Le pagine dedicate alla donna sono, in QA, tra le meno felici. Ma questo accade non senza motivo. In effetti il tema dei laicato è già riduttivo, se ci si aggiunge l’aggettivo “laicato femminile” si raggiunge il massimo della riduzione. Si tratta di una riduzione che patisce una doppia minorità.

– La prima dipende dalla pretesa che “il modello di donna” sia sempre uguale, nello spazio e nel tempo. E che pertanto non debba risentire delle variabili culturali. Che tutto si possa inculturare, meno che la donna, immune da ogni mutamento, sia da quelli “moderni”, che hanno fatto emergere una nuova identità “pubblica” del femminile; sia di quelli provenienti da “tradizioni diverse”, nelle quali, non a motivo della modernizzazione, ma per altre ragioni, le donne esercitano un ruolo “pubblico” e “autorevole” in modo strutturale.

– La seconda dipende dalla interferenza “spirituale” di questo modello “astorico”, in cui la vocazione della donna è letta proiettando su alcuni modelli femminili della tradizione tutto il peso della definizione. Fino a correlare gli uomini battezzati a Cristo e le donne battezzate a Maria. Questa operazione è teoricamente debolissima e senza vero fondamento, se non nelle abitudini di una parte della tradizione europea, che così ha elaborato la pretesa di una identità statica.

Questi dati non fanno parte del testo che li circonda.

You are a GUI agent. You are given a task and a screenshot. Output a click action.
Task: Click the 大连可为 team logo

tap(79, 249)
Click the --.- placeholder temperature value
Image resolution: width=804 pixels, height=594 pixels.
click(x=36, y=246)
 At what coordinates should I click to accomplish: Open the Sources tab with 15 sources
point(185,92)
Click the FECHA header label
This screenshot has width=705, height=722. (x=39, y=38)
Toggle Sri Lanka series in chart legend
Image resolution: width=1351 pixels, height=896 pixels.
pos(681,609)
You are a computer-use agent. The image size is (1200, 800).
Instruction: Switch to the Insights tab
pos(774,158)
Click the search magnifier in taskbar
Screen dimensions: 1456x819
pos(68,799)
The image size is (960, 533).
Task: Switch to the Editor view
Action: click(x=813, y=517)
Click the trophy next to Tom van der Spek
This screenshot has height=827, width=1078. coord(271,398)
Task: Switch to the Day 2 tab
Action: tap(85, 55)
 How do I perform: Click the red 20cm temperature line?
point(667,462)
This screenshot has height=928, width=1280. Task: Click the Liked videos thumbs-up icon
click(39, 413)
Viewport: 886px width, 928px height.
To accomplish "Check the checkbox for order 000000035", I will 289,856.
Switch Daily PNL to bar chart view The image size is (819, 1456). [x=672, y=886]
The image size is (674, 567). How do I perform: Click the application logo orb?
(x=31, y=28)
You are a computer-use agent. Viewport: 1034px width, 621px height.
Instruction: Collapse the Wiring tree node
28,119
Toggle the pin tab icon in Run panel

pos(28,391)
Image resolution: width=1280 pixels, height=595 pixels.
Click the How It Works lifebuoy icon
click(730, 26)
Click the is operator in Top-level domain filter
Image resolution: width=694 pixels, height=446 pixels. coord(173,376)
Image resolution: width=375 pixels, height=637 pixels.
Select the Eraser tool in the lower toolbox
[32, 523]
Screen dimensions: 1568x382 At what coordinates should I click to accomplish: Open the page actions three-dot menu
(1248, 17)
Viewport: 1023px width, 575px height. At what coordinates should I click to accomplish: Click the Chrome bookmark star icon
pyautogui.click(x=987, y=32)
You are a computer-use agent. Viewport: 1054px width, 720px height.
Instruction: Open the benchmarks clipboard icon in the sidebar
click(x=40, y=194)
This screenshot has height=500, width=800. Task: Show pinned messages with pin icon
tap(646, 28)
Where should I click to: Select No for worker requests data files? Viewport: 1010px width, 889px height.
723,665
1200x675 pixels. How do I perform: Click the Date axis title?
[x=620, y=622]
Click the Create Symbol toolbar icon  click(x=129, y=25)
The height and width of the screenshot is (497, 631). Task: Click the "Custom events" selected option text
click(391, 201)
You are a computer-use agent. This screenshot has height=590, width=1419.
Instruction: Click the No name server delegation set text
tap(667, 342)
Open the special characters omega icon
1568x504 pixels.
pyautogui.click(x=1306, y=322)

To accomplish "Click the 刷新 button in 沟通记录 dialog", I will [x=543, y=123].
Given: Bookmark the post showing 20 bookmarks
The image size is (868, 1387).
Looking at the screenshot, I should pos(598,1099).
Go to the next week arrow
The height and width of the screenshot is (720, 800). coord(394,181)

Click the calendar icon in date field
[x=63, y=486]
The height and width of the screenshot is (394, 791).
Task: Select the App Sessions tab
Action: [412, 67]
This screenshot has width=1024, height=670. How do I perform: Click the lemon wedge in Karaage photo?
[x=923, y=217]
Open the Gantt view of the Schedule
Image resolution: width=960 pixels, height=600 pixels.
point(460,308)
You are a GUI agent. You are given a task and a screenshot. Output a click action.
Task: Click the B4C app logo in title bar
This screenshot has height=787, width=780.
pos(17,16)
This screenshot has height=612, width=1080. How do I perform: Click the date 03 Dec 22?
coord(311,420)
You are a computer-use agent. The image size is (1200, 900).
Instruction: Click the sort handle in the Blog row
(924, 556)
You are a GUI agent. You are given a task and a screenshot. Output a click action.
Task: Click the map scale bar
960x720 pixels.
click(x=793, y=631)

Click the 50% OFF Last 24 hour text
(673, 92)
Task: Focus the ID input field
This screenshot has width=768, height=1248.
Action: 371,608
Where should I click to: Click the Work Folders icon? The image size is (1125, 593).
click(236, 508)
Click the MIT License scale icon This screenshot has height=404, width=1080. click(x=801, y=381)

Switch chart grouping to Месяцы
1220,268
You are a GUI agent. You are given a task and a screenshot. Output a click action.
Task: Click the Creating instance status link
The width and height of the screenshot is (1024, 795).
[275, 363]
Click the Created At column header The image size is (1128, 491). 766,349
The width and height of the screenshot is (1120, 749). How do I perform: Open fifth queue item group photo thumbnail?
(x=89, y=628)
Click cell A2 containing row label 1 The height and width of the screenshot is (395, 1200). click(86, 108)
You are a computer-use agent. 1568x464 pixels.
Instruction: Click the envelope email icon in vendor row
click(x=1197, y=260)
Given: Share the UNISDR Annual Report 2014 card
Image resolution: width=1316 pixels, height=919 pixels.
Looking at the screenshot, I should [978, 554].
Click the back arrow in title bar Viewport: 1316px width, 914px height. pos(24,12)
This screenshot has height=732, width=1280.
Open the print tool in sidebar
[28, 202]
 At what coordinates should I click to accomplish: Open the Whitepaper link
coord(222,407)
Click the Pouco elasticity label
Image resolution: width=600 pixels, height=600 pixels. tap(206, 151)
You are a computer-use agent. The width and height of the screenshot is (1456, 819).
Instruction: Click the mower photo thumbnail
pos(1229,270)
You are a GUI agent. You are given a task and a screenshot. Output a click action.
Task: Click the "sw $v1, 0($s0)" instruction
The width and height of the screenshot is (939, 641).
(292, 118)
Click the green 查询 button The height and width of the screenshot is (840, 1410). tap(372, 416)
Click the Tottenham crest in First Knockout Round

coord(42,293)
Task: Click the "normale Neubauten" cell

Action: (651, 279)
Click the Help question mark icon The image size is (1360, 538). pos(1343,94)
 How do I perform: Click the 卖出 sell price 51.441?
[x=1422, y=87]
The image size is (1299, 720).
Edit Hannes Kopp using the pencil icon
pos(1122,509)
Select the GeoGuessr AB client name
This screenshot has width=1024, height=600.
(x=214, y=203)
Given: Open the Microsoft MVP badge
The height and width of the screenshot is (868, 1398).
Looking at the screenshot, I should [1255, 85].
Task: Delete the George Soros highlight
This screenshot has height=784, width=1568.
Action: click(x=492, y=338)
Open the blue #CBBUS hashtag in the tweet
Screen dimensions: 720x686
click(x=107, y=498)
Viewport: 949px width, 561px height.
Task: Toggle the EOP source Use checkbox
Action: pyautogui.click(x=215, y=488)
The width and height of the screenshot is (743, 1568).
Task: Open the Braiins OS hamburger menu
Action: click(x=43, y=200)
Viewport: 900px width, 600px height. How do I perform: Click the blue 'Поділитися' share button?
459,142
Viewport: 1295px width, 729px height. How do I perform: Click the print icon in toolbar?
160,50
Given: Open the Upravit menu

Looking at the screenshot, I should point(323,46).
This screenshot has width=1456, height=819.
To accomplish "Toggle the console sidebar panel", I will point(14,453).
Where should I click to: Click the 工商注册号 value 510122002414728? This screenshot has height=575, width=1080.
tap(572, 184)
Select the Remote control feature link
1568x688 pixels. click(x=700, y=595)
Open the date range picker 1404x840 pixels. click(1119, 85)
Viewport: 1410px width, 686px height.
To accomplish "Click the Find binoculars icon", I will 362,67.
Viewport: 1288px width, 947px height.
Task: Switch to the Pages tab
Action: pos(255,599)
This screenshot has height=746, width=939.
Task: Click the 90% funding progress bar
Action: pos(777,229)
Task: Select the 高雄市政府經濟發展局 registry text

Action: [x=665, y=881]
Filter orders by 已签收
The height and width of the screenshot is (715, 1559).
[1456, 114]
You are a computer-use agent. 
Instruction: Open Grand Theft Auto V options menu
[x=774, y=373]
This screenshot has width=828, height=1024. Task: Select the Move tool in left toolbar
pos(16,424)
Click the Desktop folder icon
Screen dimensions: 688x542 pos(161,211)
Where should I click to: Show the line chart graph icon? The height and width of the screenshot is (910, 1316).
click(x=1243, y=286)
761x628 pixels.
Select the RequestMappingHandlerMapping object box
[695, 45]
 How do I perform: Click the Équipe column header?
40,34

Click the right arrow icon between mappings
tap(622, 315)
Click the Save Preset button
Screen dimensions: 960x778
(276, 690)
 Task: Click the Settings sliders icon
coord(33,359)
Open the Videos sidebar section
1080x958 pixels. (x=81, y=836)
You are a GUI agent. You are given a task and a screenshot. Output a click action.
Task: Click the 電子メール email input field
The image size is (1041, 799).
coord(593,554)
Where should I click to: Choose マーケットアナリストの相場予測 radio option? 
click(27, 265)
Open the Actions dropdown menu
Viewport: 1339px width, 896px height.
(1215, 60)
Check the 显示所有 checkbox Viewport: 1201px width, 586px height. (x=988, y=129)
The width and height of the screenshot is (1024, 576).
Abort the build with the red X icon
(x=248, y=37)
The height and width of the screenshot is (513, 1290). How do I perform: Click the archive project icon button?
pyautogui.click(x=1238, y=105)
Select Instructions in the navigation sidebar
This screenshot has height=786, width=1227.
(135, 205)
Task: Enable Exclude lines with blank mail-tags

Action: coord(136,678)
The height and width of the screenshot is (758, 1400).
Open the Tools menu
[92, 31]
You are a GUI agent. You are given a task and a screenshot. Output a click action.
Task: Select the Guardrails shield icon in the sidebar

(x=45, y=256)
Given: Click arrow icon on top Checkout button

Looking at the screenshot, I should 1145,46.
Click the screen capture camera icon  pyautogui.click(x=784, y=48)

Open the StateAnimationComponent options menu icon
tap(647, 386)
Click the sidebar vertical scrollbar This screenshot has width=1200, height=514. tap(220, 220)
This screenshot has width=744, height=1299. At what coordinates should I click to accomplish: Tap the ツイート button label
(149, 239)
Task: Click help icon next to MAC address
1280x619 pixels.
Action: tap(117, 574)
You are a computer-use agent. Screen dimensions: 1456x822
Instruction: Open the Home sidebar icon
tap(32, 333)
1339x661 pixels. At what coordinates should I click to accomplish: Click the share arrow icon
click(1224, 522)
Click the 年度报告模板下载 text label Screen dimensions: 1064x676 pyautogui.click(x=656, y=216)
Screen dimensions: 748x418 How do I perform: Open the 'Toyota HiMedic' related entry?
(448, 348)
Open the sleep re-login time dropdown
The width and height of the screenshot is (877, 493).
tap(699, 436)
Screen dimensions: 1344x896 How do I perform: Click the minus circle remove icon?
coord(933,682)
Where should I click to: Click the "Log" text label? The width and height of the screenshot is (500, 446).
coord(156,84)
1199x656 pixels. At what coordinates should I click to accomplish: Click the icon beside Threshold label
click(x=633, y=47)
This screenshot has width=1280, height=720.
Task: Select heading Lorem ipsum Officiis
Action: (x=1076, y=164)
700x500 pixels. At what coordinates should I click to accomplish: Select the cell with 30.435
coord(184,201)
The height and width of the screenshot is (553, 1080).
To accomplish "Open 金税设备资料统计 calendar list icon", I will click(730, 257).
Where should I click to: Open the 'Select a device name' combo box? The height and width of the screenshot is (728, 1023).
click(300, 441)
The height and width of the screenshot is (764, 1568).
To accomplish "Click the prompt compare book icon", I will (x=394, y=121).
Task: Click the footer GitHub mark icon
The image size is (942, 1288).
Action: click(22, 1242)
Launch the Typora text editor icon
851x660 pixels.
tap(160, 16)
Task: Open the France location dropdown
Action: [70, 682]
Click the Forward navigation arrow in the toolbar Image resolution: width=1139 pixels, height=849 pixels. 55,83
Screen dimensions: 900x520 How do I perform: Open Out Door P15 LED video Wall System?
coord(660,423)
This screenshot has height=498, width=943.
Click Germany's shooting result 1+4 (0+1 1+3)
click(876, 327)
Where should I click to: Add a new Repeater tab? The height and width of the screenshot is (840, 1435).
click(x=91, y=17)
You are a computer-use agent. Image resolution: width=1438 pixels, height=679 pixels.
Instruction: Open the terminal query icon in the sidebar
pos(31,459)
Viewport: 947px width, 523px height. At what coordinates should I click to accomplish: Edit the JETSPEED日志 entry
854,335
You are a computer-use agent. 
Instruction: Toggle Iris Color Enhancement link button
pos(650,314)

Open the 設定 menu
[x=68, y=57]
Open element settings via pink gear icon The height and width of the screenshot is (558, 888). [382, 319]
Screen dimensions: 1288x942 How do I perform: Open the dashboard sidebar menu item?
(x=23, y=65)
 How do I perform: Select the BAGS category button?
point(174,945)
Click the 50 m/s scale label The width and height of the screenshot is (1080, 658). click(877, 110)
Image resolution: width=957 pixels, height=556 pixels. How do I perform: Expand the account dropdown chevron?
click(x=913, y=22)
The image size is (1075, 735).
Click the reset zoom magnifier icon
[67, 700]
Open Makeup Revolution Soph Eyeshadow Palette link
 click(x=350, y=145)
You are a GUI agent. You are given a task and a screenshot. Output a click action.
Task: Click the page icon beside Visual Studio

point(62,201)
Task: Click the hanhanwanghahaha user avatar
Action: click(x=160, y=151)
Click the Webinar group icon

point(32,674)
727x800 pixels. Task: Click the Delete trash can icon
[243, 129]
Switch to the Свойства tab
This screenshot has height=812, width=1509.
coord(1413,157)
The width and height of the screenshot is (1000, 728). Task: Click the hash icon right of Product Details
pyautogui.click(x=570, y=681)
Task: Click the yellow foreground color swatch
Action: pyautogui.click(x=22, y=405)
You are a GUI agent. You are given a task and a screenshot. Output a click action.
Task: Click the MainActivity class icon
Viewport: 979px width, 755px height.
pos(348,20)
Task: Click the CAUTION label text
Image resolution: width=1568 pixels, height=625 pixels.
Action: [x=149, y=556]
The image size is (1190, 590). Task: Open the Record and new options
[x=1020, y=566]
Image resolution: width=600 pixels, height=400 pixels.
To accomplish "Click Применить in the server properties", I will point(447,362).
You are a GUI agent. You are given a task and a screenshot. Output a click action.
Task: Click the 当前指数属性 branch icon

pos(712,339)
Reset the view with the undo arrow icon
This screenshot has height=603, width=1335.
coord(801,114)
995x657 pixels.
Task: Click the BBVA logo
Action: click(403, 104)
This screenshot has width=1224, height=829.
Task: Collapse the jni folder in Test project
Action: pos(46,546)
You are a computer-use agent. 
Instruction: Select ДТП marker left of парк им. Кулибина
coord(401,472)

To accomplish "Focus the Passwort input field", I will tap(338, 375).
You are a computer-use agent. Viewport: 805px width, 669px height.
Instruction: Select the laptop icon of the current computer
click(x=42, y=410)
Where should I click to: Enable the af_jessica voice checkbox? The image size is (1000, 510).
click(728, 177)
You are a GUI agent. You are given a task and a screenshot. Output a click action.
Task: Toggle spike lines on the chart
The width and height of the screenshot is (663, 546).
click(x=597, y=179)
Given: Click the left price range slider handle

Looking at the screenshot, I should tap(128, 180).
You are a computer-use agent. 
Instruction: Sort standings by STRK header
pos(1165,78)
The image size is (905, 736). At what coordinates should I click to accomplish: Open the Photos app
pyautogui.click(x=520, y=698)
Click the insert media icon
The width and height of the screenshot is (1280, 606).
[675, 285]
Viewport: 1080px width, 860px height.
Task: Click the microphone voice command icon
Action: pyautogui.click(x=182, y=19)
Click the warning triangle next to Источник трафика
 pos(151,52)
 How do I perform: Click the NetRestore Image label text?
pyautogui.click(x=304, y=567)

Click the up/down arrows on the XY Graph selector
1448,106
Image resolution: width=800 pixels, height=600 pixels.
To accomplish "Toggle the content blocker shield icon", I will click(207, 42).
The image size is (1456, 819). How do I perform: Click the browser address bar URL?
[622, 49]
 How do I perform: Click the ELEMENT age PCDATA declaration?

Come dire “querida mujer”?

Per questo, a me pare, il grande valore di QA discende da un grande sforzo di “conoscenza diretta” del fenomeno Amazzonia. Possiamo dire “cara” alla Amazzonia perché abbiamo fatto la fatica di conoscerla davvero, di sottrarla agli stereotipi, di viverla con passione. La sua foresta diventa ospitale e piena di vita, se non la sottoponiamo immediatamente alle regole della foresta urbana o di quella curiale.

La stessa cosa dobbiamo fare con la “donna”. Anche la foresta del femminile, che copra per metà la terra, deve essere sottratta alla forza di pregiudizi secolari, alla cecità di correlazioni troppo ingenue o troppo maliziose, di cui la foresta curiale è maestra. Una teologia della donna non può che passare attraverso una teologia di donne. Il cammino ecclesiale, che è lungimirante, ha ormai donne, tante e qualificate, che possono insegnare teologia ed essere autorevoli nella Chiesa, non solo in privato. Nessuna donna avrebbe mai scritto quello che uomini di curia hanno scritto su di lei, senza conoscerla davvero. Io credo che il “sogno ecclesiale”, che QA ha scritto col fuoco, e che lascerà il segno, debba contemplare anche un “sogno femminile”, un sogno sulle donne, ma soprattutto un sogno delle donne che scaturisce dal loro corpo, dal loro desiderio e dal loro discernimento della Parola. Non vorrei che ci illudessimo di costruire una “Chiesa di popolo”, in Amazzonia o altrove,  senza rivedere, bene a fondo, il modo con cui parliamo delle donne. Salvate dall’unico Cristo e al servizio dell’unico Signore. Sotto il “presidio” di Maria, certo, ma esattamente come tutti gli altri.